### [Work instructions]
Pull every line from the items below that contains the string "pixel". The match is case-sensitive.

### [Task data]

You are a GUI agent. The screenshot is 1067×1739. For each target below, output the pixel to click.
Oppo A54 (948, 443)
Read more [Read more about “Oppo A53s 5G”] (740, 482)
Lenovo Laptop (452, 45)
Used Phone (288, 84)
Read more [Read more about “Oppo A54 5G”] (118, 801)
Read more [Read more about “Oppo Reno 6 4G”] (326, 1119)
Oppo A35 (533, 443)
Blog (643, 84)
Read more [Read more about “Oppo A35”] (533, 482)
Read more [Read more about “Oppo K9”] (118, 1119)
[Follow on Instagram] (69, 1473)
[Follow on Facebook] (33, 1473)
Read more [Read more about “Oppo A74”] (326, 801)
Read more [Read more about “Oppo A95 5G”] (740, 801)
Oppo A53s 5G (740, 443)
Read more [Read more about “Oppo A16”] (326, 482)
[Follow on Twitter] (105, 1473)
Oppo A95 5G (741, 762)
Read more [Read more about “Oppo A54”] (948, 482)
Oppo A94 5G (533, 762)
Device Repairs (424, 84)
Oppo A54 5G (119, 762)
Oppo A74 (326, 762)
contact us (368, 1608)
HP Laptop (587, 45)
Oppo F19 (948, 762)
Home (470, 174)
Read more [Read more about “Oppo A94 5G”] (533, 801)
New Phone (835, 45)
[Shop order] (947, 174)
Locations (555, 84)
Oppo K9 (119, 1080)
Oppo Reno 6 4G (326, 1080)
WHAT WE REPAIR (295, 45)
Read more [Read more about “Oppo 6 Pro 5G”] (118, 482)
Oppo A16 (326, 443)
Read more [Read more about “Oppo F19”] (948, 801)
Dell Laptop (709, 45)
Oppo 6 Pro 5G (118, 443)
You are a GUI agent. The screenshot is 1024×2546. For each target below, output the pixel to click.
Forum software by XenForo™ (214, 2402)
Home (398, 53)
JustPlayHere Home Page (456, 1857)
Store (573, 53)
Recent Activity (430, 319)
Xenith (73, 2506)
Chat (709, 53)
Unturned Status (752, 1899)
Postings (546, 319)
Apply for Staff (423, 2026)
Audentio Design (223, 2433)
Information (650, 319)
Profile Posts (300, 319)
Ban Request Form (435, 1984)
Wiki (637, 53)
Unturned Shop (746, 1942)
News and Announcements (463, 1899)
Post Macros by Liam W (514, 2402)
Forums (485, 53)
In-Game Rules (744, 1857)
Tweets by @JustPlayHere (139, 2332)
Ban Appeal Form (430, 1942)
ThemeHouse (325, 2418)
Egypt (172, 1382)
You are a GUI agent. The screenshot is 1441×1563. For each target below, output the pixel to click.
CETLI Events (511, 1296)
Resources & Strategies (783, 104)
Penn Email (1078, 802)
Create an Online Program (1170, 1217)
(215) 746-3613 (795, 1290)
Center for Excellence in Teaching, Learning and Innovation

### [Solved exercise]
You are a GUI agent. The screenshot is 1067×1739. For each target below, output the pixel to click.
You are a GUI agent. The screenshot is 1024×2546. For each target below, output the pixel to click.
You are a GUI agent. The screenshot is 1441×1563. For each target below, output the pixel to click.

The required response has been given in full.